Court Opinion

ID: 8046168
Source: CourtListenerOpinion
Date Created: 2022-09-09 03:59:38.483841+00
Date Added: 2024-06-11T16:37:30.142626
License: Public Domain

Eastman, J.*
The deed of Sargent to the petitioner described the land as “ one undivided half part of a certain piece of land, and paper-mill on the same, and all the water power, situated on Suncook river, in Pembroke village, connected there*349■with, being the land and paper-mill formerly occupied by Leonard Pratt.” This description is a little ambiguous, but we take it to mean one undivided half of the land and paper-mill situated on Suncook river, and the water-power connected therewith; and that the river was intended as the boundary. It appears by the case that the mill extended into the river.
This description of the land, as situated on the river, carries the petitioner to the thread of the stream. Such is the settled construction. When a deed or grant of land is bounded upon a river not navigable, the boundary line extends to the centre of the stream, including the water, the bed of the river, and all islands, unless there be an express reservation to the contrary. Greenleaf v. Kilton, 11 N. H. 530; State v. Gilmanton, 9 N. H. 401; Proprietors of Claremont v. Carlton, 2 N. H. 369.
The petitioner’s occupation of the property was in accordance with his deed, to the thread of the stream; for the jury have found that he and those under whom he claimed have for more than twenty years occupied to and upon the river, as if that had been their boundary, claiming the river as their boundary.
Unless, then, there is something in his deed, or in the prior deeds limiting him, the verdict must be affirmed and partition must follow.
The deed of Osgood to Flanders, dated June 4, 1801, evidently conveys only a part of the land; and so also with the deed of Flanders to Lewis & Pratt, dated June 30, 1809. These deeds give title to the extent to which they go, but not further. Neither of them indicates the river as a boundary, and were the petitioner to be bound by them alone, he must fail, unless there is some latent ambiguity in the description. Smith v. Hosmer, 7 N. H. 436; Proprietors of Enfield v. Day, 7 N. H. 457; Hale v. Glidden, 10 N. H. 397.
But Lewis & Pratt afterwards conveyed their title, and there were subsequent owners and occupiers, among whom was Leonard Pratt. The petitioner’s deed describes the land as on the river, and formerly occupied by him. This occupation must, under the finding of the jury, have been to the thread of the stream, *350for the evidence was that those under whom the plaintiff claimed had occupied upon the river for more than twenty years continuously.
There is nothing, then, in the deed of the petitioner from Sargent that limits him, but on the contrary it carries him to the thread of the stream.

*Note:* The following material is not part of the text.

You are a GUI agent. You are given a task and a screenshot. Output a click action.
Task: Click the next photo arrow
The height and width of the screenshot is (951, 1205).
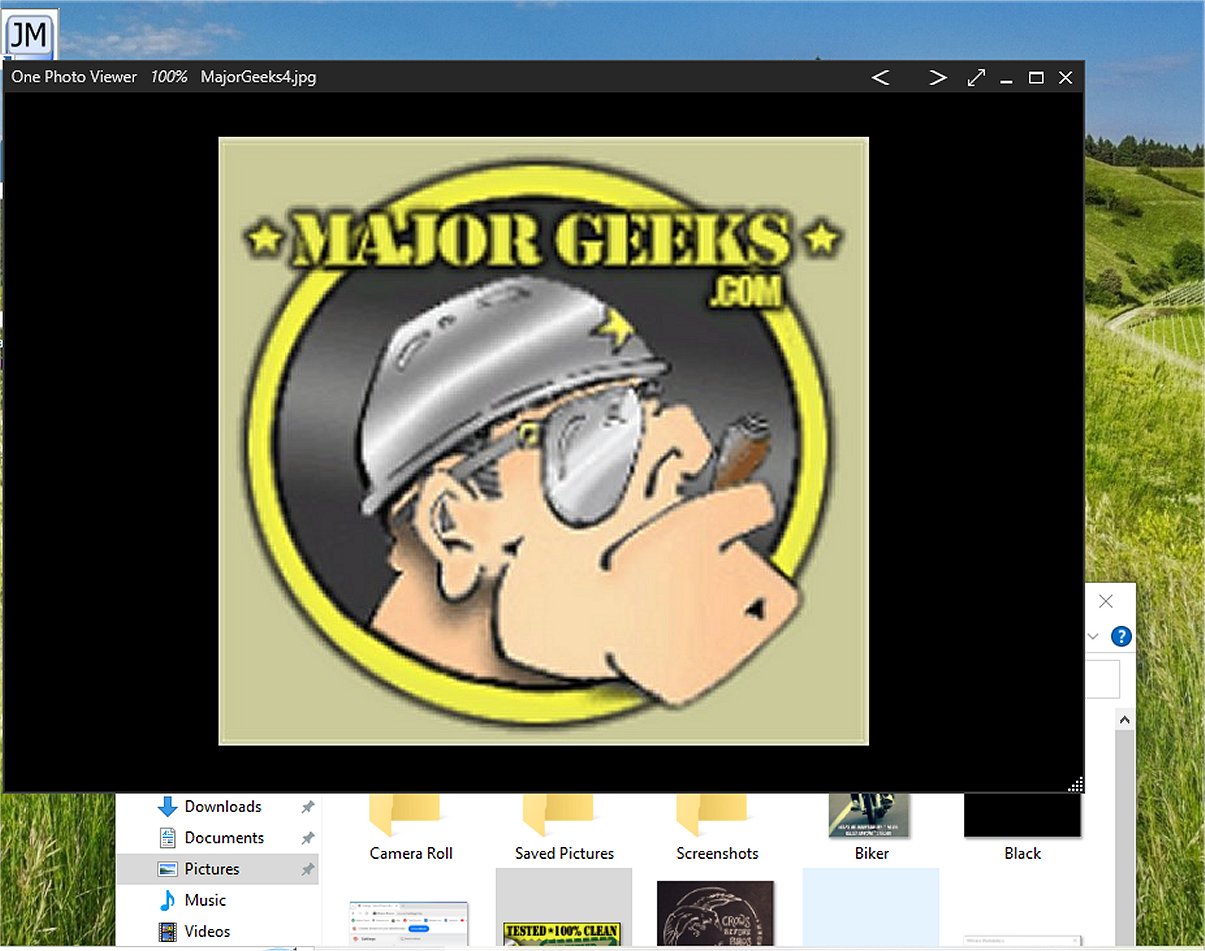[x=937, y=77]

And as this deed has no reference to prior ones, it is not to be controlled by them, but possession under it upon the river, or, in other words, to the thread of the stream, is sufficient, there being no contradictory title set up.
The verdict of the jury, therefore, is affirmed, and a committee may be appointed to make partition.

 Peeeey, C. J., and Powleb, J., having been of counsel did not sit.